● Text provided
╭──

Let’s consider the main controversy first. The use of a puppet to portray a disabled non-verbal autistic boy.
The writer notes: “...Laurence is one autistic character with an extremely profound learning disability and set of behaviours including violence. He is by no means intended to be a representative of the whole autistic spectrum and the people within it. I’m a massive supporter of inclusivity in art I’m currently working on three different projects that feature learning disabled performers all playing characters with the same disability as their own. I believe people with learning disabilities should be given the chance to tell their own stories and the stories of others whatever appropriate.
Laurence is a character with the level of disability that would make it impossible for him to appear in the play especially a play like this one. The task of portraying a non-verbal 11-year-old with a very challenging behaviour is something I decided to do through puppetry. This has proved to be a controversial decision and I am saddened that some people have taken offence.
Laurence lacks agency in his own future. His fate is decided for him by neurotypical people and in many ways he has manipulated by the system he is within. This is one factor that informs the choice of puppetry But not the primary one.
I’ve always loved puppetry the way talented artist can observe life and distil it into an essence that captures the heart of a human being can often be breathtaking and illuminating ….different materials and practices all heavily influenced by two years of research and development and years in the field autism all came together to build Lawrence. During this process we included autistic people and parents of people with a similar level of autism to Lawrence and they all felt that the puppet was effective. We also have two autistic members of the team directly responsible for the characterisation of Lawrence….”

╰──

Please answer these from the passage about the autistic character played by a puppet:
1. How many current projects featuring learning disabled performers does the writer mention?
2. What age is the non-verbal character portrayed through puppetry?
3. How many autistic team members are directly responsible for the character's characterization?

● Material
╭──

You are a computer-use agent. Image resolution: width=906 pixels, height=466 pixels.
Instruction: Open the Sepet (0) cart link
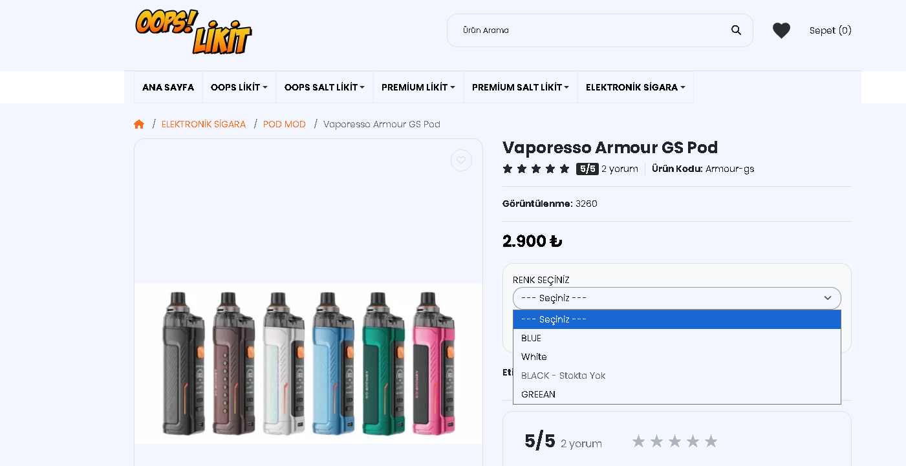pos(830,30)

╰──

● Full output
1. Three
2. 11
3. Two